First Smart Healthcare Testbed in the Industrial Internet Consortium

Today, Infosys, RTI, PTC, and Massachusetts General Hospital’s MD PnP Lab launched the Industrial Internet Consortium’s (IIC) entry into smart healthcare.

Healthcare is an industry in transition. The current, poorly connected state of healthcare systems limits progress in this field and is an obstacle in the goal of providing better medical treatment at lower costs. The need for better systems is urgent. Today, hospital errors contribute to hundreds of thousands of deaths in the US every year. And with at least 80% of older adults suffering from one or more chronic health issues, there is an enormous opportunity to improve healthcare and prevent unnecessary loss of life.

The rise of the Industrial Internet of Things (IIoT) promises a better future. With the IIoT, we can create intelligent distributed systems of devices that check patient status, better inform doctors of status, and prevent errors. New healthcare systems can provide remote monitoring and care both in the home and small clinics. This revolution will lower cost, improve patient outcomes, enable much better care in hospitals and homes, and improve long-term care.

The new Connected Care Testbed applies the IIC’s leading reference architecture to demonstrate and prove connected care systems for hospitals, homes, and clinics. The goal is to develop an open IIoT architecture for clinical and remote medical devices. It will integrate patient monitoring data with data management and analytics. The testbed leverages the OpenICE medical device framework to ensure secure interoperability between medical devices and applications. RTI Connext DDS, already used by the MD PnP Lab, will be the data distribution middleware for the testbed.

Testbed use case: A doctor receives a text message warning about one of her patients, and logs into her user account on the Connected Care system. On the summary dashboard, the system has highlighted one of her patients that may need follow up. Clicking on the patient's name, the doctor accesses the patient's health history and sees a highlighted alert that the patient has been taking medication incorrectly (as recorded by a sensor in the patient’s home ). The doctor then views details of the patient's medication use and is able to determine the problem. With another click, the doctor is able to forward the alert to her staff for follow up with a note to discuss proper use of medication with the patient.

As the lead on the testbed, Infosys will be doing much of the system development and integration. Infosys has identified a family willing to participate in the first phase for home monitoring. The plan is to use home monitoring devices like a FitBit Activity Monitor, a smart scale, a Withings blood pressure monitor, a GreatCall fall detection system, and an Ivy Vital-Guard 450C patient monitor. The goal is then to find a hospital or clinic partner and use the MD PnP Lab at Massachusetts General Hospital for initial data collection for clinical monitoring. Data gathering at the MD PnP Lab already uses RTI Connext DDS in its implementation of the OpenICE framework, while RTI and the MD PnP Lab continue to develop the OpenICE framework.

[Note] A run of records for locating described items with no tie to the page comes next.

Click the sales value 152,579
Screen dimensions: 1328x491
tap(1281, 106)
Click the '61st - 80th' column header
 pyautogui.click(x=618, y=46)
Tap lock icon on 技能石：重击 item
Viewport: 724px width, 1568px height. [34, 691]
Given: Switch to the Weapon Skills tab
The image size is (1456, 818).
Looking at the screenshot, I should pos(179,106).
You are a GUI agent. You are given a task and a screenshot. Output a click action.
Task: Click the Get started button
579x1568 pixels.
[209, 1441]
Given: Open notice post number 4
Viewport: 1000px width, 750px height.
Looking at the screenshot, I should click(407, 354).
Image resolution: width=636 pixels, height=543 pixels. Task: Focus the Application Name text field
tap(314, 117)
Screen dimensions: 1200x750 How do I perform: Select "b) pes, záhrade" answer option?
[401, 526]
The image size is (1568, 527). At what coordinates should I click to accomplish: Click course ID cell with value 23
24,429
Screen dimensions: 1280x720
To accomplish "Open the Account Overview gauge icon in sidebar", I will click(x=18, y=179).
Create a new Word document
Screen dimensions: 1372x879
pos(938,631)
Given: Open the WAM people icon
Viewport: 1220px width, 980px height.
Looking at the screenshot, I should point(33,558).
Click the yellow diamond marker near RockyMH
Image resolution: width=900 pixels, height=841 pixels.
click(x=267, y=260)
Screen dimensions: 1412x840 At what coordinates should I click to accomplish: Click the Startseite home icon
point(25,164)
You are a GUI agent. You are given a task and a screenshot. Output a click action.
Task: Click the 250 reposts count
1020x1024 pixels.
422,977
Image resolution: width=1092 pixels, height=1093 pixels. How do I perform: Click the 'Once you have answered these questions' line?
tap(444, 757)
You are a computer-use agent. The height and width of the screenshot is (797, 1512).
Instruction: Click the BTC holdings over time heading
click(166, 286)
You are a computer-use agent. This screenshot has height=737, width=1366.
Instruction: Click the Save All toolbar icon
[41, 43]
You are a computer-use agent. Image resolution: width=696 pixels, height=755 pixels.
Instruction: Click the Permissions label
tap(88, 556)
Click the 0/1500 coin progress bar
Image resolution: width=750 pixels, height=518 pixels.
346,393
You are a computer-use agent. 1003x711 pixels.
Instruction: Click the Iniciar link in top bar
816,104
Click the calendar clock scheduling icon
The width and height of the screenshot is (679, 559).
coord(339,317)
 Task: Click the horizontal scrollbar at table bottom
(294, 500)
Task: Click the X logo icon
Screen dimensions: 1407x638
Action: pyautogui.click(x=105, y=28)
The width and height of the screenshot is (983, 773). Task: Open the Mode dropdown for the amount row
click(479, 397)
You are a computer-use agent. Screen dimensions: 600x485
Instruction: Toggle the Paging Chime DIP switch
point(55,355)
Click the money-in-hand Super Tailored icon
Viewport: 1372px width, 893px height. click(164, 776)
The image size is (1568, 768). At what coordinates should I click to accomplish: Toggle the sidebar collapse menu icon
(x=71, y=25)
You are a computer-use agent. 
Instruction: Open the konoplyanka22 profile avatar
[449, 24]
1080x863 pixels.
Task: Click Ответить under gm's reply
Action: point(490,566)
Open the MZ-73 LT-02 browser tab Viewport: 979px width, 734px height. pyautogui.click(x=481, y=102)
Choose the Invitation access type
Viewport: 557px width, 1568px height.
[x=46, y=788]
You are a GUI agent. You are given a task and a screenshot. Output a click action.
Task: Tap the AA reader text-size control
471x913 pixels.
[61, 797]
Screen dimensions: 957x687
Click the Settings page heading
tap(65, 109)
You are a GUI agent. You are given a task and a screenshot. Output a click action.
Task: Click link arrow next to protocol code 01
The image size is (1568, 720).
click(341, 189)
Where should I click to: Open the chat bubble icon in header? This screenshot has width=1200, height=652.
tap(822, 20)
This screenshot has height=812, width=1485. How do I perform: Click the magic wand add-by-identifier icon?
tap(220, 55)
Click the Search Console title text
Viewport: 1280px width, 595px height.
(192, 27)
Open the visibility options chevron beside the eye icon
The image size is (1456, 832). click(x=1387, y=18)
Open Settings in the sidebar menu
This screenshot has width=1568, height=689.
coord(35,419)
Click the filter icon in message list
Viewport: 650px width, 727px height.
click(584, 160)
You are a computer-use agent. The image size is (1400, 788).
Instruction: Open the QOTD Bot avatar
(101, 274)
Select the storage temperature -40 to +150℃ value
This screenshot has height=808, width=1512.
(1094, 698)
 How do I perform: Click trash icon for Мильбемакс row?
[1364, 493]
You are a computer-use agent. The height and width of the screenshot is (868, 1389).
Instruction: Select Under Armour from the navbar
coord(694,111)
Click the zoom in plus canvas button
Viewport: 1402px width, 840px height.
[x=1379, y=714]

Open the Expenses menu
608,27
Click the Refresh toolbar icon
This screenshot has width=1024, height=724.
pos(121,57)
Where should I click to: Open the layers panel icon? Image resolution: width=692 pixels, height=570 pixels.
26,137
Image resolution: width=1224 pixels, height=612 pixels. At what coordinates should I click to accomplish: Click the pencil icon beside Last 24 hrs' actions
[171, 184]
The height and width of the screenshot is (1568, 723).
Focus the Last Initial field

As a coordinating activity, RTI collaborates with the MD PnP lab on securing data in an OpenICE system. Security is critical for many reasons. First, laws such as the Health Insurance Portability and Accountability Act (HIPAA) mandate patient privacy. Also, security attacks can have serious safety consequences for patients. In a phase 1 SBIR project for the Defense Health Program, RTI modeled security requirements for a set of key care environments and worked out security risks for ICE deployments in each setting. RTI then demonstrated how and to what extent the risks would be mitigated by using an ICE Controller that complies with the recently adopted DDS security specification. Collaborating with the MD PnP lab, we developed a proof-of-concept prototype. We recently used this proof-of-concept as an example in our tech lab at the RSA Conference, and we plan to use the lessons learned in this research in the Connected Care testbed too.